When I was a graduate student at the University of South Carolina, the Confederate flag was flying over the state capitol building just a few blocks from campus. At the time, debate was swirling over whether or not it was appropriate for the flag to fly there. Those who thought the flag should come down were appalled by the flag’s historical association with slavery and opposition to the Civil Rights Movement. Those who supported the flag argued that it represented “heritage, not hate”; they believed it paid tribute to the sacrifices of their ancestors during the Civil War. This controversy was highly charged because the capitol is the home to the state government, and as such represents the community of all South Carolina citizens. Thus, the debate over the propriety of the flag was in part an argument about what constituted the “community” of South Carolina—how is it defined? Who defines it? As a community, what stories do we want to tell about ourselves? Do those stories include the Confederate flag?

For me, a student about to embark on a career in public history, the flag battle was the perfect illustration of how the distant past and contemporary politics can intersect. Moreover, it demonstrated that different communities can view their shared past in dramatically different ways. History is not just another classroom topic. It can be something deeply felt by Americans, particularly as it becomes intertwined with issues of personal identity. Public historians (a catchall term given to all historians operating outside of the academy) are acutely aware of how potentially explosive these debates can be. The most [End Page 680] basic tool of the historian—storytelling—is, of course, available to anyone and requires no professional training. What separates historians from storytellers are their professional obligations: historians tell their stories with (hopefully) judicious scrutiny of evidence, theoretical sophistication, and literary skill. Public historians have additional challenges, since their work is closely connected to the community they are serving rather than told from the distance of academic contemplation.

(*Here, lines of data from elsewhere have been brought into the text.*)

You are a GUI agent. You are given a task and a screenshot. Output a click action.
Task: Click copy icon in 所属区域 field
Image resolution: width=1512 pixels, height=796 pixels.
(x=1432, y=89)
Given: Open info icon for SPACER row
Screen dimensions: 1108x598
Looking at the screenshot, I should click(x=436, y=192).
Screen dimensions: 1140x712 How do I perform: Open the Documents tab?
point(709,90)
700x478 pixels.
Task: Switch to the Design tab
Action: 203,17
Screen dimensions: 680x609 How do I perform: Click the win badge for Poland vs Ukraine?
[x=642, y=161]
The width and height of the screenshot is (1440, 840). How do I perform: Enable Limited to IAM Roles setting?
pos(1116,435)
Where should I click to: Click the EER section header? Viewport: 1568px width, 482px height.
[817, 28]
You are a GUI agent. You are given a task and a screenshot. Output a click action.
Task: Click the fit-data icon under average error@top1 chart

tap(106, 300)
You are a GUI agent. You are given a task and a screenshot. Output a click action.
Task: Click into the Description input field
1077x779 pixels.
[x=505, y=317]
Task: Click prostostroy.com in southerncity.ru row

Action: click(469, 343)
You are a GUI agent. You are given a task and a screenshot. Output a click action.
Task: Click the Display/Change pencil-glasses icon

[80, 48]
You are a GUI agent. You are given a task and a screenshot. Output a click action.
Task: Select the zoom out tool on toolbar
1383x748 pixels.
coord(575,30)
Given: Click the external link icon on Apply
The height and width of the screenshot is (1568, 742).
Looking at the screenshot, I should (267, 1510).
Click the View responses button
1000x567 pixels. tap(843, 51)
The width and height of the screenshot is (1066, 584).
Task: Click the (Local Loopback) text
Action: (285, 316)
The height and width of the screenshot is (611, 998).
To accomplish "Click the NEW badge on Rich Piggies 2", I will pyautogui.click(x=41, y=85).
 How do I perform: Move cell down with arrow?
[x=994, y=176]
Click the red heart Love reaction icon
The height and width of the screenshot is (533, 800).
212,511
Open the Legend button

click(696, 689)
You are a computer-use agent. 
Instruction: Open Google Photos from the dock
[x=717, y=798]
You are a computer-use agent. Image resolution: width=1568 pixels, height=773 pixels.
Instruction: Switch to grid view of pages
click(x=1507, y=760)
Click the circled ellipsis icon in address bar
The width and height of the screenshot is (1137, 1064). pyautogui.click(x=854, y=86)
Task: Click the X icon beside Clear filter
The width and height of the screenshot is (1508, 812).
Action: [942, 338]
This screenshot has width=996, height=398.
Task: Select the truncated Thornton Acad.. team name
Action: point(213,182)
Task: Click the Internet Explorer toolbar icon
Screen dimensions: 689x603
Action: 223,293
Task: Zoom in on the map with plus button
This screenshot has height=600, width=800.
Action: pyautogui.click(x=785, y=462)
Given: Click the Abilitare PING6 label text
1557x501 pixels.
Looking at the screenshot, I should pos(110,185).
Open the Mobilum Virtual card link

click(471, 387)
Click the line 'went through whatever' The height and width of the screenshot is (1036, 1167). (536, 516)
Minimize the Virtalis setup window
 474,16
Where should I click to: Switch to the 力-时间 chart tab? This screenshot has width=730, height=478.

If a community balks at hearing uncomfortable history, the historian can be caught between professional obligations and common understandings of the past popularized in the community.1

The two books under review here both consider the task of public historians working within particular communities. The term “public historian” encompasses a wide range of activities: digitizing paper archives, preserving significant buildings, designing museum exhibits, or performing research for a government agency, just to name a few. The term seems odd when compared to other fields of inquiry—I’ve never heard of a “public chemist” or “public anthropologist”—but public historians are often defined in opposition to their academic counterparts. Of course, public historians do have academic training, but public historians have spent decades fighting for professional legitimacy. For public historians within the academy, it has meant working to get their off-campus work to count for tenure; for others it has simply meant seeing their careers acknowledged as something other than a disappointing alternative to the “real” job of teaching at a research university.

Denise Meringolo’s Museums, Monuments, and National Parks goes a long way toward correcting this characterization of public history, largely by rewriting public history’s past. Rather than seeing the development of public history as the result of university-trained historians casting about for work as teaching opportunities evaporated, Meringolo situates public history’s growth within the history of the National Park Service (NPS). The result is a story that has much deeper roots and that demonstrates the multidisciplinary beginnings of this particular branch of the profession. Meringolo begins her story in the antebellum era, when debates were ongoing about the appropriate limits of federal...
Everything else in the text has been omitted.